Occupational Stresses
There are studies from Italy and the USA reporting a correlation between a patient’s income and the prevalence of POP. The lower the income, the higher the prevalence of POP. The authors postulated that this was probably due to harder manual labour. Nursing has also been shown to be a risk factor. A study looking at 28,000 Danish nurses found an odds ratio of 1.6 for developing POP or a herniated lumbar disc compared to same-aged controls.
Obesity
Obesity increases the intraabdominal pressure significantly and chronically. Most studies have found a positive correlation between obesity and POP as well as a greater risk for surgical failure in the obese.
Hysterectomy
According to the Oxford Family Planning Study, the incidence of POP is higher in women who undergo a hysterectomy for reasons other than prolapse. If a woman undergoes surgery for POP the subsequent risk appears to be even higher. It is uncertain whether a sub-total hysterectomy carries the same risk.
Previous Prolapse Surgery
There is little doubt that certain surgical procedures predispose patients to prolapse in other compartments. Two examples include an increase in posterior compartment prolapse after a Burch colposuspension and a greater number of cystocoeles after sacrospinous ligament fixation. There are also reports of prolapse of the vaginal vault after transection of the uterosacral ligaments for chronic pelvic pain.
Collagen Synthesis Abnormalities
As already stated above there are qualitative and quantitative differences in the connective tissue of women with and without POP. These would also include differences in the muscle actin, myosin and extra-cellular matrix proteins.
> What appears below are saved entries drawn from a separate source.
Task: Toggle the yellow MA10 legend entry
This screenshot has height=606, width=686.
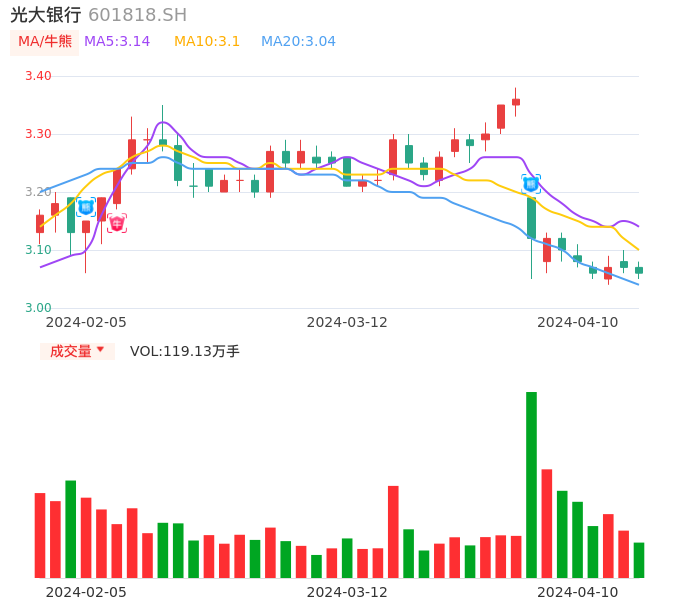Action: tap(207, 42)
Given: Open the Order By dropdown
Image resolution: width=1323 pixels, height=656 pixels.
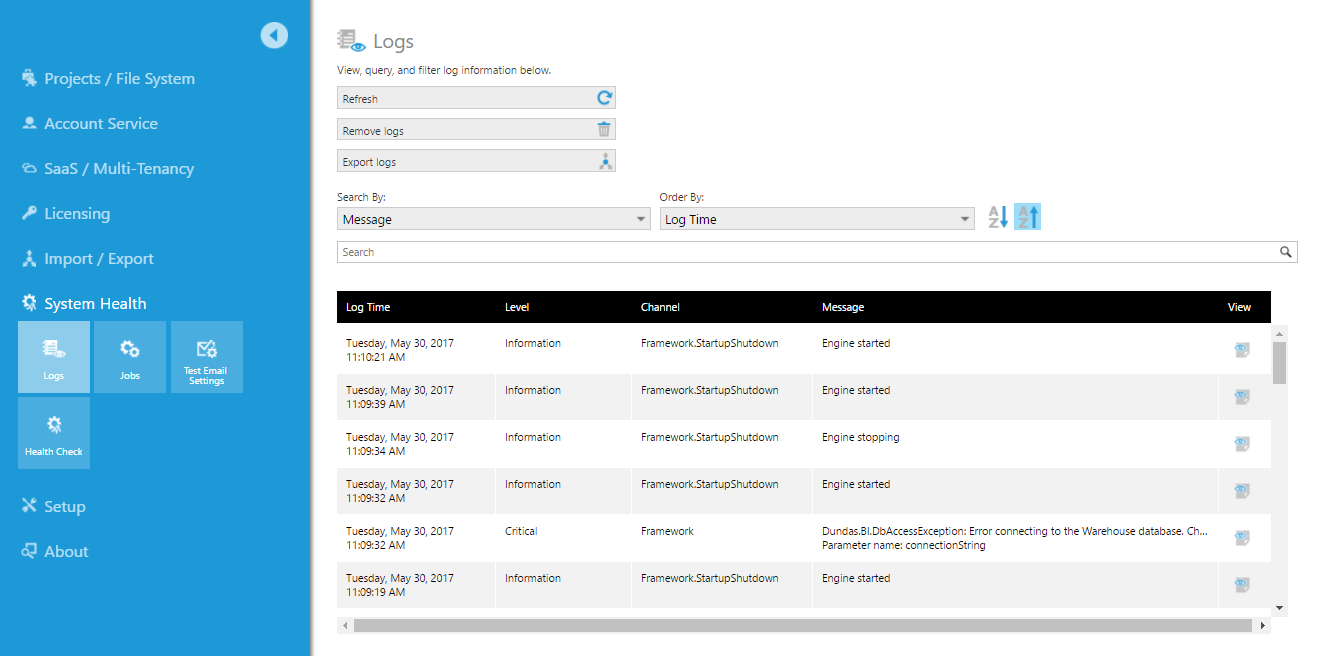Looking at the screenshot, I should click(817, 219).
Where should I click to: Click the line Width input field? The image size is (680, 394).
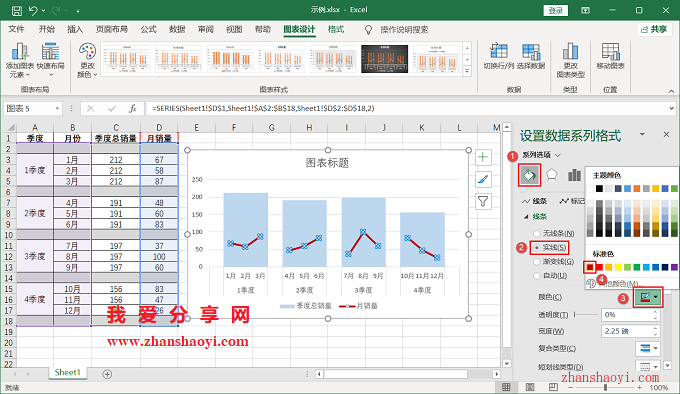(x=628, y=331)

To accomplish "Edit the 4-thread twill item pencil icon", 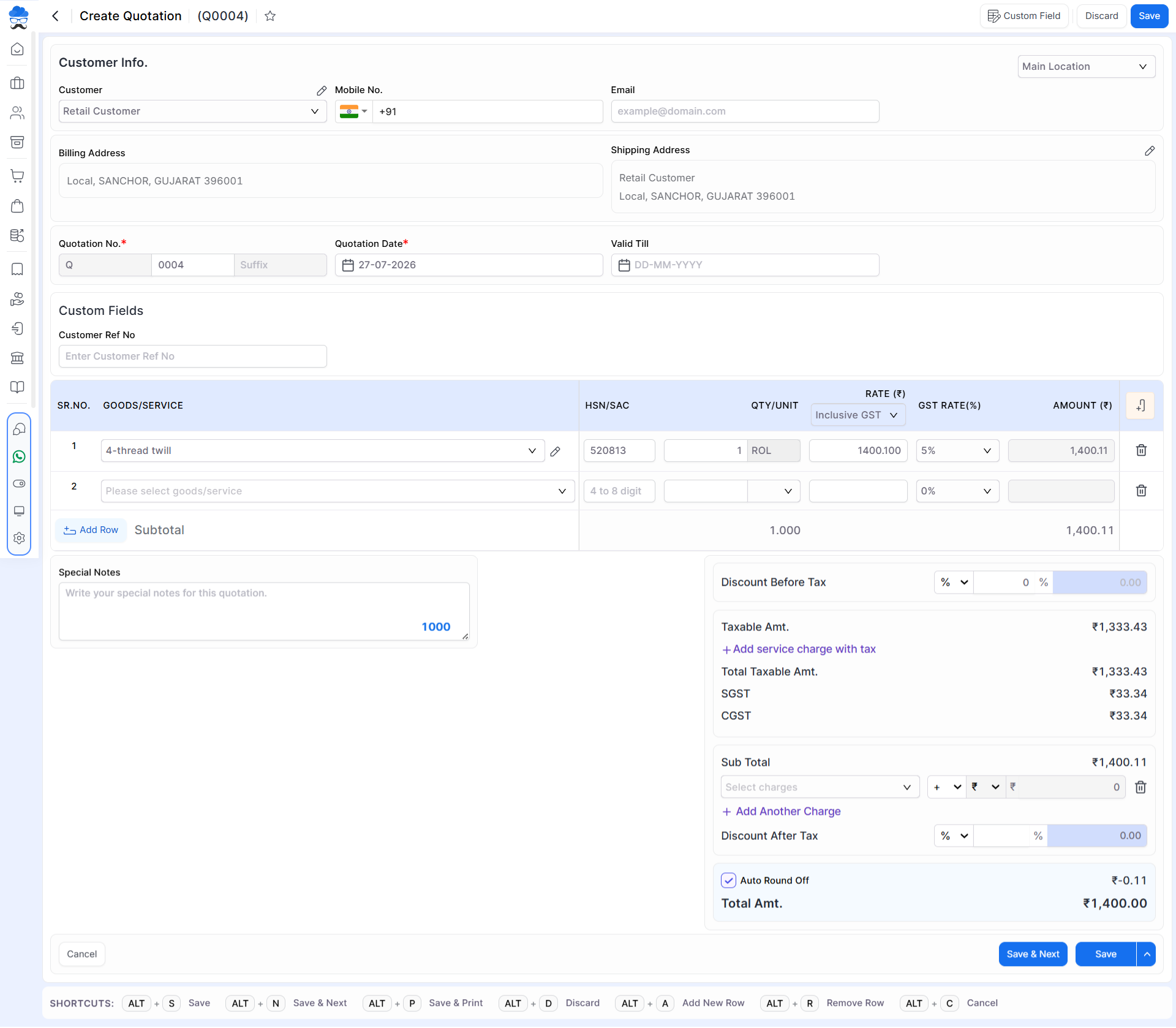I will coord(556,452).
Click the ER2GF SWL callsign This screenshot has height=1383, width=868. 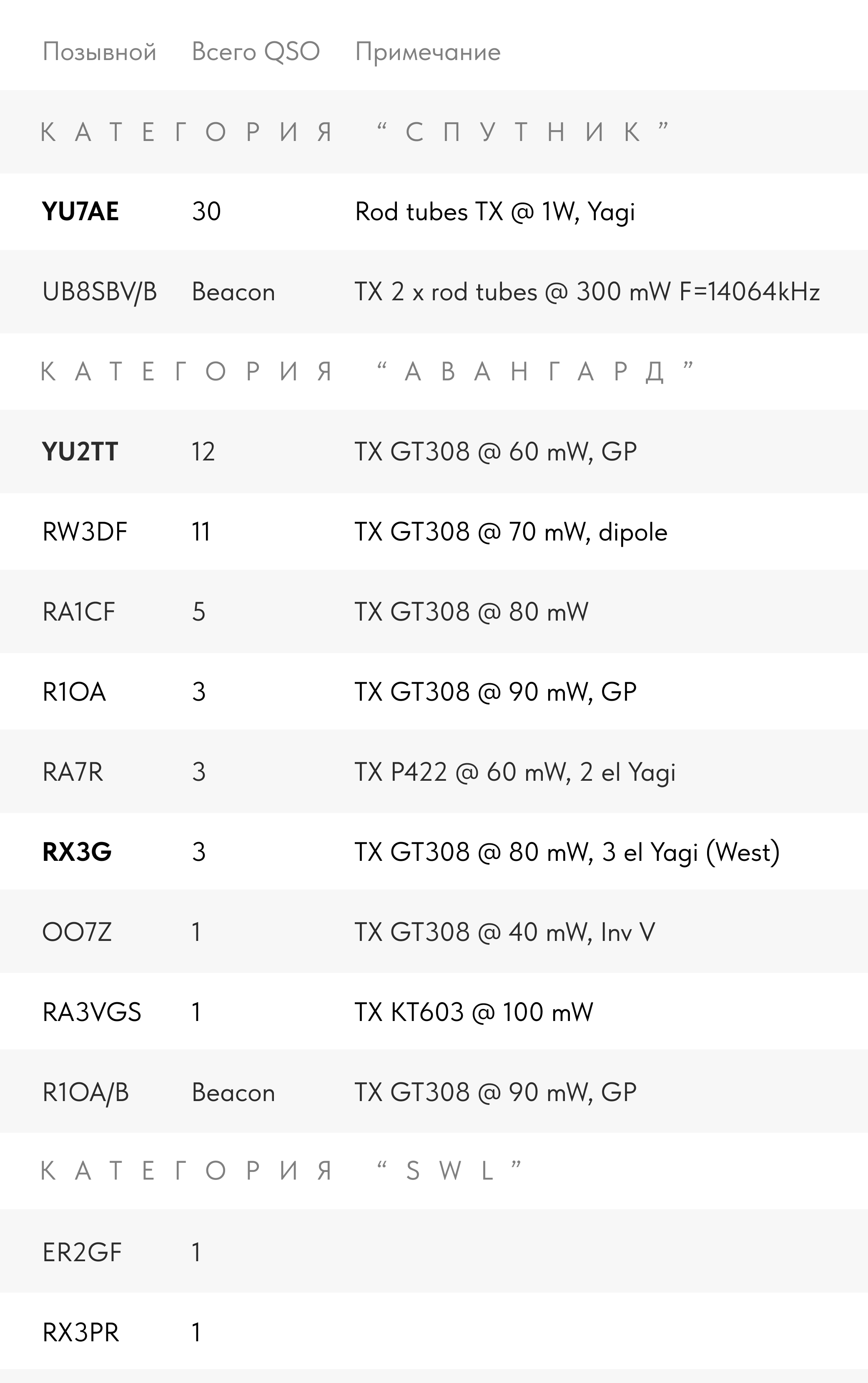tap(82, 1252)
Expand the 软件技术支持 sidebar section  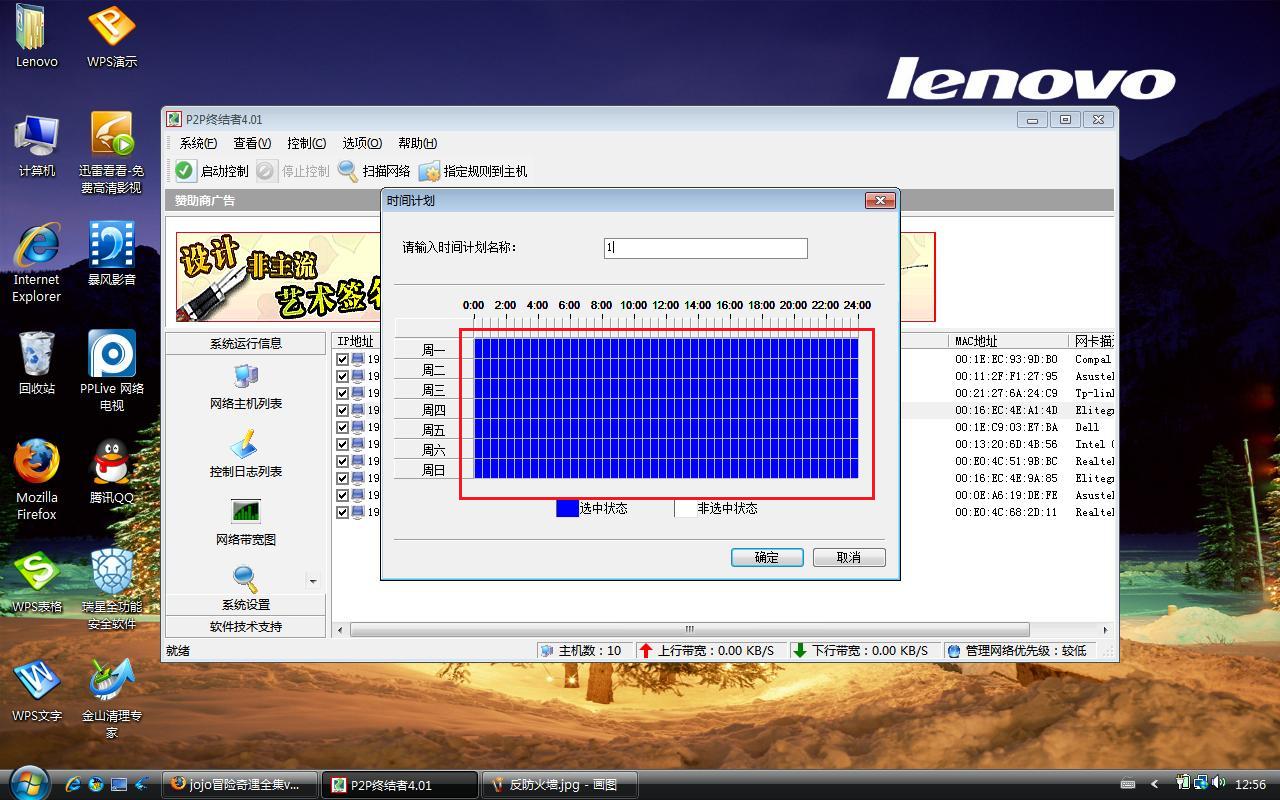point(245,627)
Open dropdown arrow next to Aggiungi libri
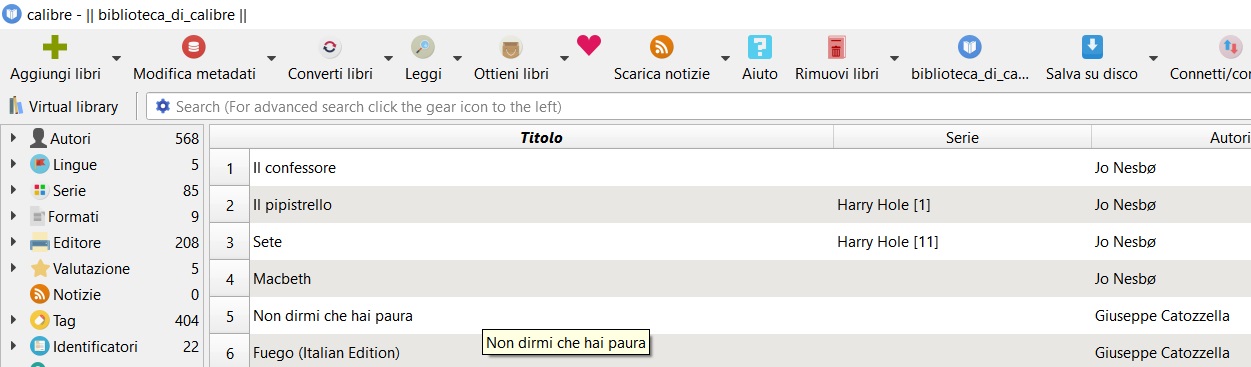 [x=116, y=58]
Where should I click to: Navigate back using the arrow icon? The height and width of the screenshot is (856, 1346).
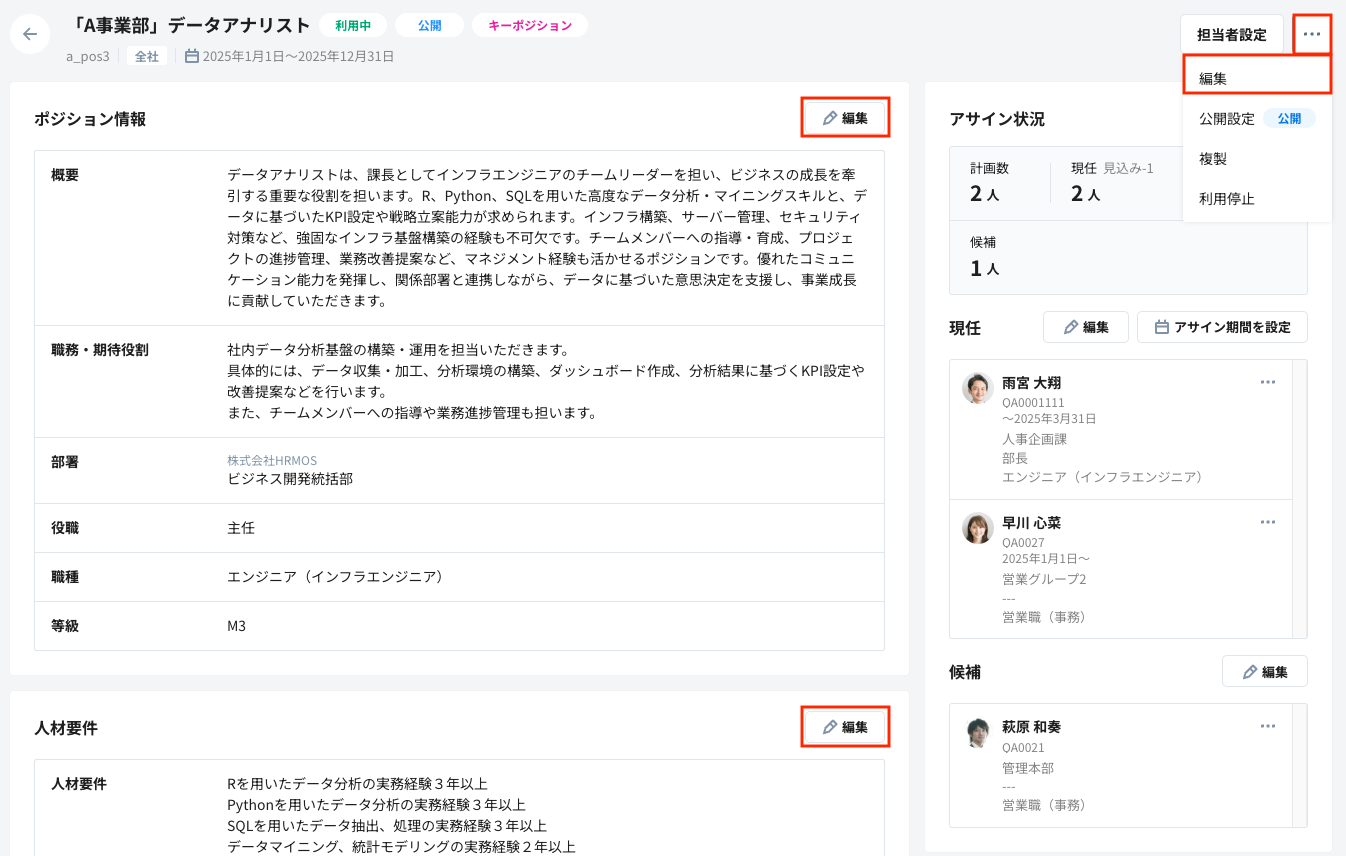click(x=29, y=33)
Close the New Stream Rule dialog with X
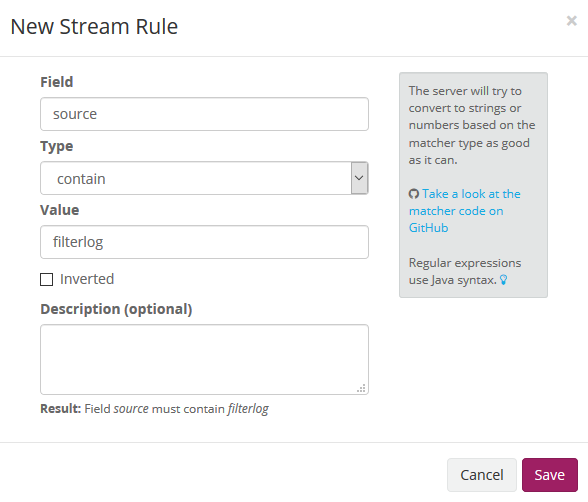This screenshot has width=588, height=502. 572,21
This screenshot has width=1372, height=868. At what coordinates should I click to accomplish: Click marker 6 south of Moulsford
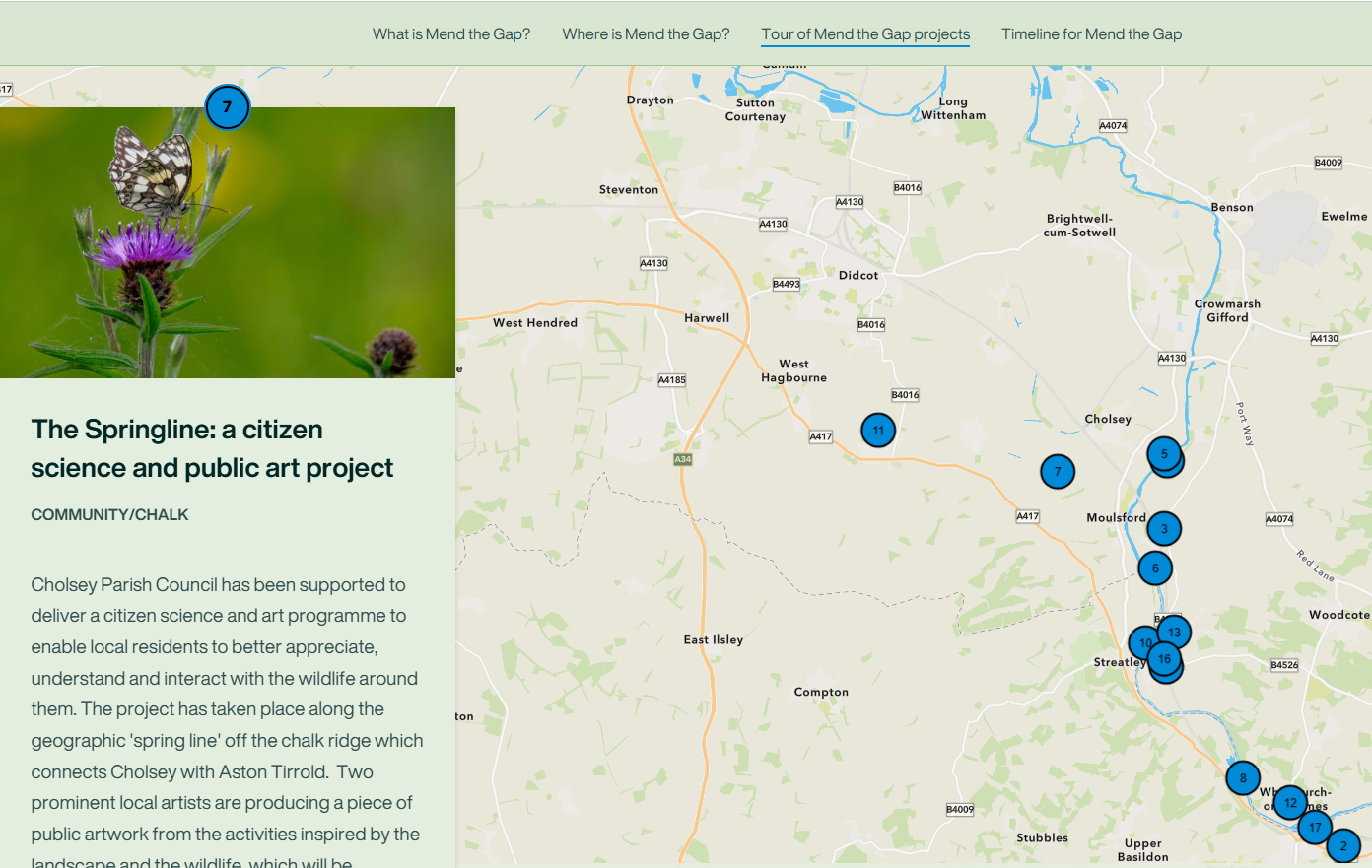(x=1154, y=568)
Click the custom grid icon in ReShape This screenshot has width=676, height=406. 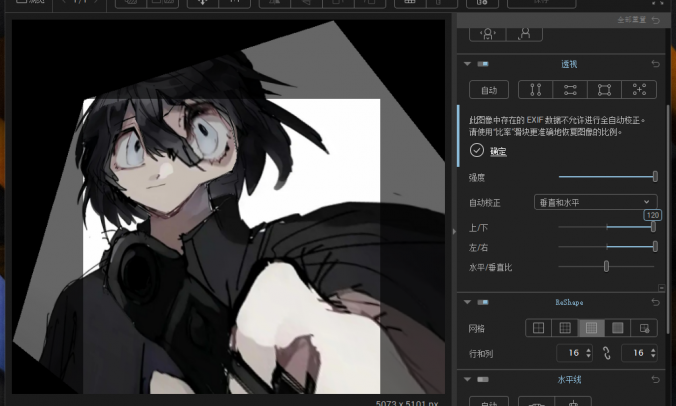[644, 327]
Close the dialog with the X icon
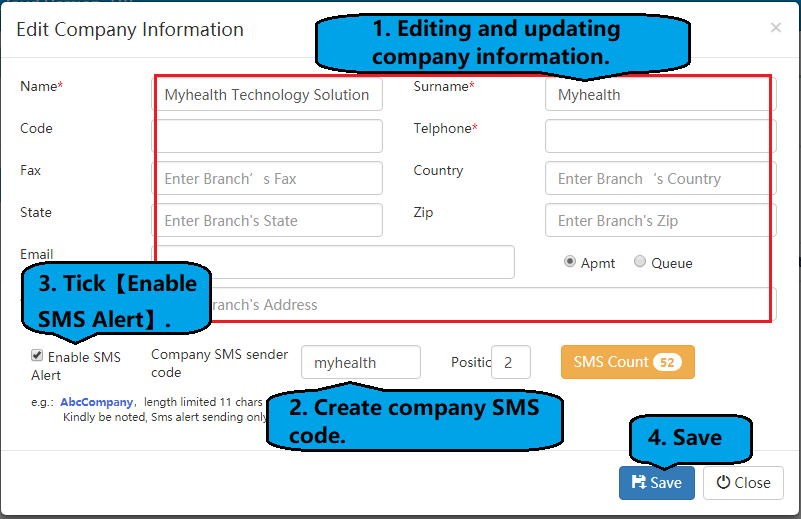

Variations In Skeletal Anatomy
Increases in thoracic kyphosis and decreases in lumbar lordosis both increase the risk for POP. The same is true for a wider transverse pelvic inlet.
Race
It would seem that POP is more common in women from European descent than African women but older publications show bigger differences than more recent publications. Access to health care facilities might play a role but quantitative and qualitative histochemical differences in collagen and muscle tissue are awaited.